Con il I Congresso noi abbiamo confermato il nostro impegno a fare dell’Italia un nuovo paese socialista, a eliminare la Repubblica Pontificia e quindi a rendere con questo un servigio importante alle classi oppresse e ai popoli oppressi del mondo intero, stante il ruolo che il Vaticano e la sua Chiesa hanno avuto e hanno per l’imperialismo europeo e americano e l’oppressione che questi ancora fanno gravare sul resto del mondo. Abbiamo quindi confermato il nostro impegno a contribuire alla seconda ondata della rivoluzione proletaria che avanza in tutto il mondo. Sulla base dei risultati del I Congresso rafforzeremo le nostre relazioni nel movimento comunista internazionale e daremo con più forza il nostro contributo perché esso si liberi dal dogmatismo e dall’economicismo che ancora frenano la sua rinascita.
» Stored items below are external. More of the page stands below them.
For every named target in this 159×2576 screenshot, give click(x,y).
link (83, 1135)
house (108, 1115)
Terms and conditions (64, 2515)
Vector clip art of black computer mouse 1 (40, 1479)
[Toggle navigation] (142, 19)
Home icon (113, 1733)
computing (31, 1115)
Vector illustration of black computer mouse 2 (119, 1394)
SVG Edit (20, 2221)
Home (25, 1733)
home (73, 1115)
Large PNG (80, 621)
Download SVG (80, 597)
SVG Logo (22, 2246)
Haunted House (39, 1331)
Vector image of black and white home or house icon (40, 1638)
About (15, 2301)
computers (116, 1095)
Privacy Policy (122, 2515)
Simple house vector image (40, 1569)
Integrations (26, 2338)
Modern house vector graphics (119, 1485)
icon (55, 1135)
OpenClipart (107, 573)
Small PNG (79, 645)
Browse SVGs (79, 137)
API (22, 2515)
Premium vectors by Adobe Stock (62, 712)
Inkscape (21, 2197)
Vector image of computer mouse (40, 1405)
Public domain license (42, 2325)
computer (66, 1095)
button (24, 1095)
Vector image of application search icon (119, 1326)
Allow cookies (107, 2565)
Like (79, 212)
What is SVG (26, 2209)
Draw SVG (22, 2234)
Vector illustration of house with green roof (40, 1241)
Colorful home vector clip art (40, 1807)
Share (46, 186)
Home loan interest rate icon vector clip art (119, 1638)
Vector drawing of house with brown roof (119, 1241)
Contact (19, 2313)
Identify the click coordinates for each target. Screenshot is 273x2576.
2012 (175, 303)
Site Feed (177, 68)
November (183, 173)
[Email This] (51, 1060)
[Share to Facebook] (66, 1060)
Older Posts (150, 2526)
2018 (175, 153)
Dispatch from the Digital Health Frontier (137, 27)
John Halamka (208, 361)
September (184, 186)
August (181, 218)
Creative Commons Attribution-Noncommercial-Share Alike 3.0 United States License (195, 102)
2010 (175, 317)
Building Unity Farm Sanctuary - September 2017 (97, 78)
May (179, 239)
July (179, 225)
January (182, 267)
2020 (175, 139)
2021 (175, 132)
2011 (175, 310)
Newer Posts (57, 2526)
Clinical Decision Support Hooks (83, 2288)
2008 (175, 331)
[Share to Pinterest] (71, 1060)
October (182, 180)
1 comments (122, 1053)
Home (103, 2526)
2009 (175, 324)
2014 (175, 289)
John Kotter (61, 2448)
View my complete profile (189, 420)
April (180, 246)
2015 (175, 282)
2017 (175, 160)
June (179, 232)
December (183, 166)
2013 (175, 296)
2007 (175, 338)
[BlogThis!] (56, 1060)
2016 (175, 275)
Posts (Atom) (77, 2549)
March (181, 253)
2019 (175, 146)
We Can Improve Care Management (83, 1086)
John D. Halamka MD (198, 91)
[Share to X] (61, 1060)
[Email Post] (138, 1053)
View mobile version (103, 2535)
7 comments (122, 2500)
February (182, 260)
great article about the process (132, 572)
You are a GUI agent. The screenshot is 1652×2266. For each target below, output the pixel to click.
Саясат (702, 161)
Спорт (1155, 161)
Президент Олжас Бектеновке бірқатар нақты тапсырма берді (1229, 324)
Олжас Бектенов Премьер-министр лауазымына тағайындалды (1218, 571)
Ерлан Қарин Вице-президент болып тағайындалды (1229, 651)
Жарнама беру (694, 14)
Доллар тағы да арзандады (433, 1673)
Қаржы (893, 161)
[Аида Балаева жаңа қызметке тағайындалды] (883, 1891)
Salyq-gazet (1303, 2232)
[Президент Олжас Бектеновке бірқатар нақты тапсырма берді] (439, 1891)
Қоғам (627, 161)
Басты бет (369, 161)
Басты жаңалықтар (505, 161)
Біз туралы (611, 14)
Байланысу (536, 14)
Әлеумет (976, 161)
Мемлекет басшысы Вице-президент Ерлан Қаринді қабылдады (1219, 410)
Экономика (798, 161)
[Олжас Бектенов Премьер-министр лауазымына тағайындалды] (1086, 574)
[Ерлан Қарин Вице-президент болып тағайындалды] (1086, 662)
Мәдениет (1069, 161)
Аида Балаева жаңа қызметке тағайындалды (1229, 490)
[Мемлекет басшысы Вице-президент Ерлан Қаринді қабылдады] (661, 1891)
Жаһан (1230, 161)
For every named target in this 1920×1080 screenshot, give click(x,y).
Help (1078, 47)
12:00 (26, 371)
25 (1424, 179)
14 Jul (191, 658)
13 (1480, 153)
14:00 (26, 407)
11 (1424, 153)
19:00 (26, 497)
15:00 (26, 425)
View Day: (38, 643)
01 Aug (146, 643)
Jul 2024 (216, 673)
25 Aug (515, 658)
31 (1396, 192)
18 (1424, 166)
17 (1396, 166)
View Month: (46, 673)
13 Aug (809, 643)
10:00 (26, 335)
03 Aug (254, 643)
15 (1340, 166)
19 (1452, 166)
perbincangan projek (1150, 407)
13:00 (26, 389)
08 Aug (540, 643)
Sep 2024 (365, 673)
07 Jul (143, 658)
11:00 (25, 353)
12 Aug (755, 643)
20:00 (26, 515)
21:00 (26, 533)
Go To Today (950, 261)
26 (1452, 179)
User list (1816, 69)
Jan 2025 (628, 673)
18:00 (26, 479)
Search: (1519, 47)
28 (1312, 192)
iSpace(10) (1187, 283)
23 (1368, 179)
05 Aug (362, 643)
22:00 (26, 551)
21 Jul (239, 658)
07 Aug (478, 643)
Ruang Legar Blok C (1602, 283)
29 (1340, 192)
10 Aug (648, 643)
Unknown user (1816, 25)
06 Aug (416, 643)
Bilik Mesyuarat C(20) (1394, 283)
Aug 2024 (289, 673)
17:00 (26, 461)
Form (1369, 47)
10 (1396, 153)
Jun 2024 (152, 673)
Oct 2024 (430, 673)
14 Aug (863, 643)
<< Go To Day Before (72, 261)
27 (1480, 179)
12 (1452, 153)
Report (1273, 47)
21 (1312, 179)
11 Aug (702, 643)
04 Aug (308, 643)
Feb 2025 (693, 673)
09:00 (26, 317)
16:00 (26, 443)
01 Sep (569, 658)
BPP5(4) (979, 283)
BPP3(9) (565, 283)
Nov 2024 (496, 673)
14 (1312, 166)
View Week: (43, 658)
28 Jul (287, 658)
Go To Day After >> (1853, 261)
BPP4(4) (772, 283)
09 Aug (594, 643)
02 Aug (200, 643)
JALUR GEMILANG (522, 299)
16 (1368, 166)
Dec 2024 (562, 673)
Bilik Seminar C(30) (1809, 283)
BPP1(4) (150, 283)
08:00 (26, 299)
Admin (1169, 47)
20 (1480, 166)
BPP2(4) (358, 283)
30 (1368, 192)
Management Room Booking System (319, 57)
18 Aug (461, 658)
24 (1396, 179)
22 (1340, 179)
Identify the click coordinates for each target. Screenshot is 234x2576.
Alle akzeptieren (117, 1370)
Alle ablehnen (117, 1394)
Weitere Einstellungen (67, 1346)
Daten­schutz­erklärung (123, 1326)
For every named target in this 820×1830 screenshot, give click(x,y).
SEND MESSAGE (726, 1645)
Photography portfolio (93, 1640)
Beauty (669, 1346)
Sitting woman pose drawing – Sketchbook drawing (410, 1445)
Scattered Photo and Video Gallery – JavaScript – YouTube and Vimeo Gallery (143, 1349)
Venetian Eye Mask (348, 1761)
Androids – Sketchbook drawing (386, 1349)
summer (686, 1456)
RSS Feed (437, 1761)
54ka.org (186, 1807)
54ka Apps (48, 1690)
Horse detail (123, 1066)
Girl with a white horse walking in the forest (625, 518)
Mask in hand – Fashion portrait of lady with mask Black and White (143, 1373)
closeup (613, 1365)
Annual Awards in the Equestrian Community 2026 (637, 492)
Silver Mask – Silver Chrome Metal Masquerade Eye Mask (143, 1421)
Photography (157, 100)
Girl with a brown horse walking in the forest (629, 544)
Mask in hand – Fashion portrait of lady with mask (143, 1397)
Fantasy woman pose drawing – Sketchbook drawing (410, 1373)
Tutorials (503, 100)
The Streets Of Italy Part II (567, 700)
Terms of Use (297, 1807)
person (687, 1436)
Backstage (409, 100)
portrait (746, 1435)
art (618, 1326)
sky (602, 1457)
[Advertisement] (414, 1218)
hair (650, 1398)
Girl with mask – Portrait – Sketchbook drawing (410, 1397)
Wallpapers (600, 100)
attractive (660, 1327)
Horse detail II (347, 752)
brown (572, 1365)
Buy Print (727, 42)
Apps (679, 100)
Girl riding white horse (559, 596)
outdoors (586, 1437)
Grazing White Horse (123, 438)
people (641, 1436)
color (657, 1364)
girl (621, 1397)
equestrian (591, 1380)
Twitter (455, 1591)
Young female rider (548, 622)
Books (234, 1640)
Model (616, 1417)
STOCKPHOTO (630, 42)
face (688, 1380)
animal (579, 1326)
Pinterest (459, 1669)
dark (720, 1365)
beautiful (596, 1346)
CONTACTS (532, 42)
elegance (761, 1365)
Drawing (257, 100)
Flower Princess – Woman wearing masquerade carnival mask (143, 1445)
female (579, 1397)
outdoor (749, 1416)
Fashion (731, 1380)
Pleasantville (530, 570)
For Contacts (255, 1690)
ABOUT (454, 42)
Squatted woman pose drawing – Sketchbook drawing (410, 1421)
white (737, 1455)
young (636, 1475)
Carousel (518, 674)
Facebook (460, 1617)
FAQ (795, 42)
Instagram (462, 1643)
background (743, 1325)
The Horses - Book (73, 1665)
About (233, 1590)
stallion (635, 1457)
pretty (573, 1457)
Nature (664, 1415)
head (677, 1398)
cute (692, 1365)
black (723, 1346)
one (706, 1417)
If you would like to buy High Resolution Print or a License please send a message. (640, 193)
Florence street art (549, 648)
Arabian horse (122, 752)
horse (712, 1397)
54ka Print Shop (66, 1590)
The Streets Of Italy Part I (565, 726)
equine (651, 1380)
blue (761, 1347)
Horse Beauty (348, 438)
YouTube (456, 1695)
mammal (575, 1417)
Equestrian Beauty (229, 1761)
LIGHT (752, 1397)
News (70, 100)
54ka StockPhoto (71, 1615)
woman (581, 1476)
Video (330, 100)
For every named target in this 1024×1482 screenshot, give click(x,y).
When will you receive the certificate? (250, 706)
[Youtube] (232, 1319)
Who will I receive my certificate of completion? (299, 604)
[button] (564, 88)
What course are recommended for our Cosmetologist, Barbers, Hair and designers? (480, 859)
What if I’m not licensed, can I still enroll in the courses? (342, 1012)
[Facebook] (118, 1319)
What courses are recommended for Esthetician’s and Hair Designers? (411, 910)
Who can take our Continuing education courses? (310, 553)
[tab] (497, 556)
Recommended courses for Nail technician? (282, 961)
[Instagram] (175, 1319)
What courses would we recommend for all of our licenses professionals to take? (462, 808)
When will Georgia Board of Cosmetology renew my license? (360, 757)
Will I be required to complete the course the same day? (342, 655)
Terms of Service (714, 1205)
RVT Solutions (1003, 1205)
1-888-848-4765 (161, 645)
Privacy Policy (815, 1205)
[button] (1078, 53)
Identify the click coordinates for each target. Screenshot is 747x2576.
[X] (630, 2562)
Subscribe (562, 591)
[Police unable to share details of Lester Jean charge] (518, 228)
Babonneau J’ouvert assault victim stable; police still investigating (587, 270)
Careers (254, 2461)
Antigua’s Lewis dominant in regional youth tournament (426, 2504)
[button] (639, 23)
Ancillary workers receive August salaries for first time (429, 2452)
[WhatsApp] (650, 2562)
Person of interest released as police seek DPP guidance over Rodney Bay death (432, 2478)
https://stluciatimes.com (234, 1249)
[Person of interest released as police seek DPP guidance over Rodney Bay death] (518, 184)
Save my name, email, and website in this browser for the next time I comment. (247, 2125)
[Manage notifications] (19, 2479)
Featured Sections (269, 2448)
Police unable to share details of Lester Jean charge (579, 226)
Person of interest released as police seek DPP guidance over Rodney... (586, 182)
Questo è per importanza il quarto dei principali significati del I Congresso.

 

Il I Congresso non ha solo posto una solida base per quanti lottano o aspirano a lottare per instaurare il socialismo e per trasformarsi in funzione di questa lotta. Esso in definitiva è anche un appello a continuare con maggiore slancio l’opera che abbiamo intrapreso, l’opera che mira a coronare il sogno dei nostri padri, l’opera che mira a contribuire a creare un futuro radioso per l’umanità: col pensiero rivolto alle nuove generazioni che costituiranno questo futuro e nel ricordo dei nostri martiri che hanno dato la loro vita per la causa e di tutti quelle compagne e quei compagni che ad essa hanno dedicato la loro vita. È l’appello che faccio anche personalmente ai compagni e agli organismi del Partito, mentre mi impegno a far fronte con onore al ruolo che il CC del (n)PCI mi ha affidato.